Abdel-Fattah et al used doses of thymoquinone between 50 and 400 mg/kg/PO to treat peripheral neuropathy. In our work, which aimed to alleviate neuropathic pain following SCI, we used between 100 and 400 mg/kg thymoquinone administered orally. This dose is well below the oral LD50 for thymoquinone (794.3 mg/kg).

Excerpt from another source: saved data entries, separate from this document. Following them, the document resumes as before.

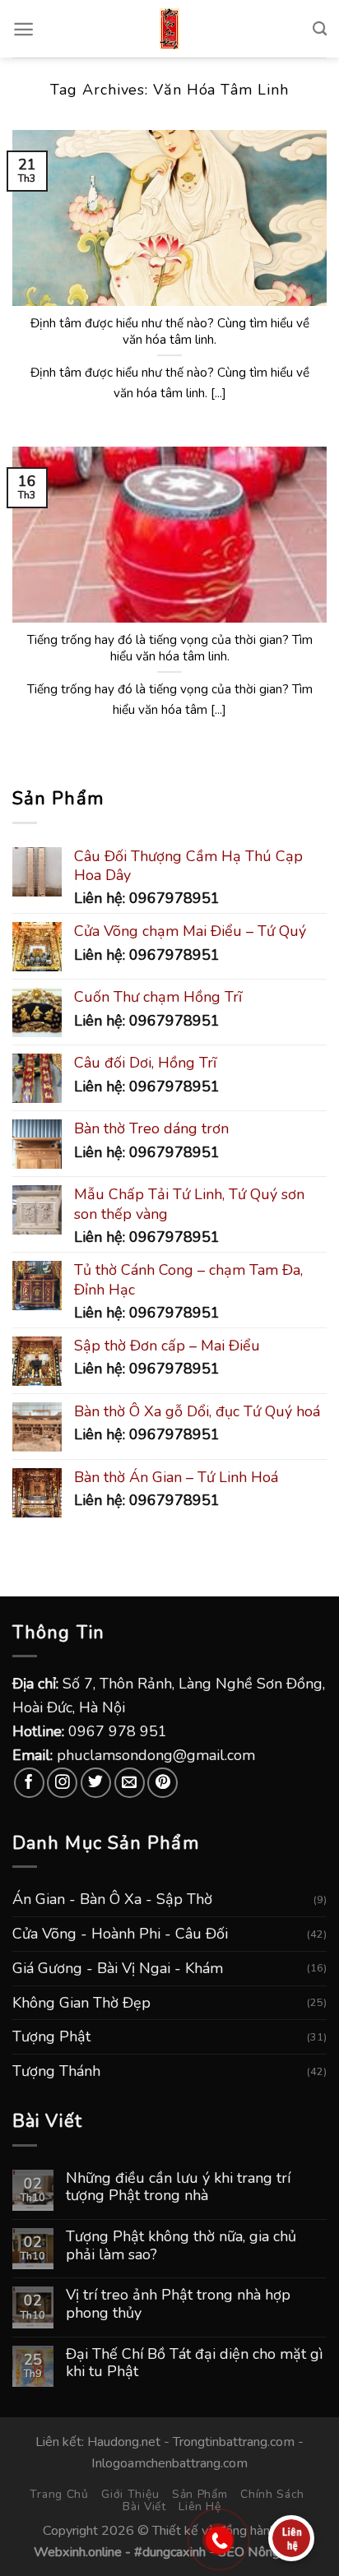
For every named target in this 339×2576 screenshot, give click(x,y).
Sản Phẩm (200, 2494)
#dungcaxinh (170, 2552)
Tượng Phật (51, 2036)
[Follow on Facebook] (29, 1783)
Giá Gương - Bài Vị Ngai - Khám (117, 1968)
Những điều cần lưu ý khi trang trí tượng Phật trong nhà (178, 2187)
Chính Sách (272, 2494)
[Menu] (23, 29)
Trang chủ (59, 2494)
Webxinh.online (78, 2552)
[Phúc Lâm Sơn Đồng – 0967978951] (169, 29)
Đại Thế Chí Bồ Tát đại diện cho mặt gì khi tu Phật (194, 2363)
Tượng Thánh (56, 2071)
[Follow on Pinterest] (162, 1783)
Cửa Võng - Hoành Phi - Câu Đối (120, 1934)
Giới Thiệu (130, 2494)
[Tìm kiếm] (320, 29)
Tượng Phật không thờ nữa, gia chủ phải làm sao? (181, 2245)
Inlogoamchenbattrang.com (169, 2463)
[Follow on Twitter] (96, 1783)
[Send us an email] (129, 1783)
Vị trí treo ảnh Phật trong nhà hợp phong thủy (178, 2304)
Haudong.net (123, 2442)
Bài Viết (144, 2506)
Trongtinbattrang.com (234, 2442)
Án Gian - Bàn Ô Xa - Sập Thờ (112, 1899)
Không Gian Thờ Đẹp (81, 2003)
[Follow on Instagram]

TNF-α and IL-1β increase inflammatory cytokines seen in SCI, and are related to cell death and degree of inflammation. TNF-α is an important mediator in neuropathic pain, whereas IL-1β also plays an important role in pain modulation. Chvatal et al. and Çelik et al. have reported that the tissue involved in spinal cord trauma has higher levels of TNF-α and IL-1β than does uninjured tissue. Other experimental studies have reported that thymoquinone reduces proinflammatory cytokines (TNF-α, interleuken-6, and IL-1β) in blood and tissues, and protects tissue by reducing inflammation in the blood. Similar to the literature, we showed that all 3 groups given thymoquinone (T 100, T 200, and T 400) had lower levels of TNF-α and IL-1β than did the control group (Table I).

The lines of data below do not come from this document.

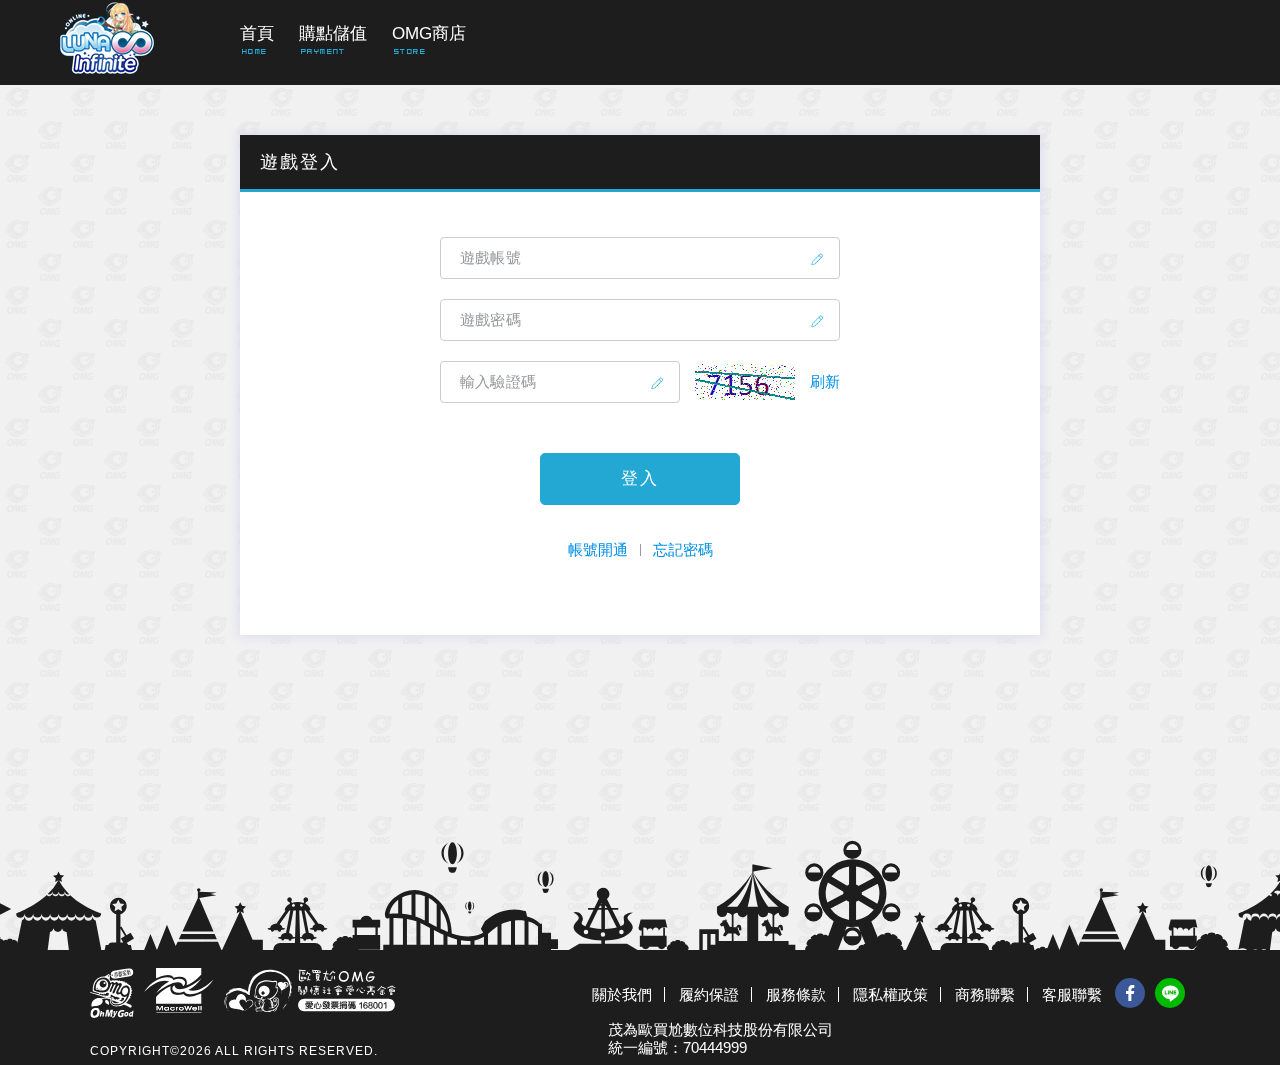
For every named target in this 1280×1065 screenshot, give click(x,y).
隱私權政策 (890, 994)
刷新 (825, 381)
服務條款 (796, 994)
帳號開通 (598, 549)
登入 (640, 478)
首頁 (257, 33)
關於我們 (622, 994)
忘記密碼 (683, 549)
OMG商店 (429, 33)
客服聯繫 (1072, 994)
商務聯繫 (985, 994)
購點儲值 (333, 33)
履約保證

In an organism, oxidant and antioxidant systems are held in a tight balance. When positive oxygen capacity is disturbed, leukocytes, inflammatory mediators, and free oxygen radicals are created, which can cause damage at the cellular level. PON, an antioxidant bioscavenger, is responsible for hydrolyzing lipid peroxides, and also plays a major role in the antioxidant system. Previous studies have shown that SCI causes a decrease in the level of PON. In our study, serum PON levels in the thymoquinone groups were higher than those of the control group and the PON levels of the T400 group were significantly higher than those of the T100 group. PON levels of the T400 group were higher than those of the T200 group, but this result is not statistically significant (Table II).

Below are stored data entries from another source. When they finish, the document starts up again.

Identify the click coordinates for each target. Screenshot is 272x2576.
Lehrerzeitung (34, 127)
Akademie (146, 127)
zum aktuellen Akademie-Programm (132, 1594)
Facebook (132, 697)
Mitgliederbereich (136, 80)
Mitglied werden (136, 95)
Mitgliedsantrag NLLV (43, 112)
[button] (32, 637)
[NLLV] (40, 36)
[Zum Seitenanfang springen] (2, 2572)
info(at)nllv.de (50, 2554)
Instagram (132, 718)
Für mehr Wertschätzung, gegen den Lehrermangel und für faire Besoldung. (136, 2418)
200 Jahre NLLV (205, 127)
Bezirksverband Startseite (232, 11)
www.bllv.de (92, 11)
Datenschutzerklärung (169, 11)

Kanter et al reported that as oxidative stress decreases in rats in a traumatic SCI model, neuron count and morphology normalize. TAS is a collection of enzymatic and nonenzymatic antioxidants, whereas TOS is a collection of oxidants. In the body, TAS works as a basic defense mechanism against the development of oxidative stress. MDA is a marker of oxidative stress, whereas NO is a molecule that is characteristic of both oxidants and antioxidants. If inducible NO synthase leads to the creation of oxidants in excess, it can cause an increase in oxidative stress.

In our study, although TAS increased in the thymoquinone groups, TOS, NO, and MDA decreased, indicating that thymoquinone reduces cell damage due to oxidative stress (Table II).

We did not study the biochemical parameters of the spinal cord tissue, which is a limitation of our study. Also, the significance of some of the biomarker findings after a single dose is unclear. This is especially important because the purported mechanism for the primary pharmacodynamics outcome in this model is not clearly identified.

Conclusions

Thymoquinone was beneficial for decreasing experimental neuropathic pain following SCI, but better effect was not noticed with higher doses of this drug. Due to the positive results of our study, there is a need for additional studies evaluating the use of thymoquinone for clinical use.

Conflicts of Interest

The authors have indicated that they have no conflicts of interest regarding the content of this article.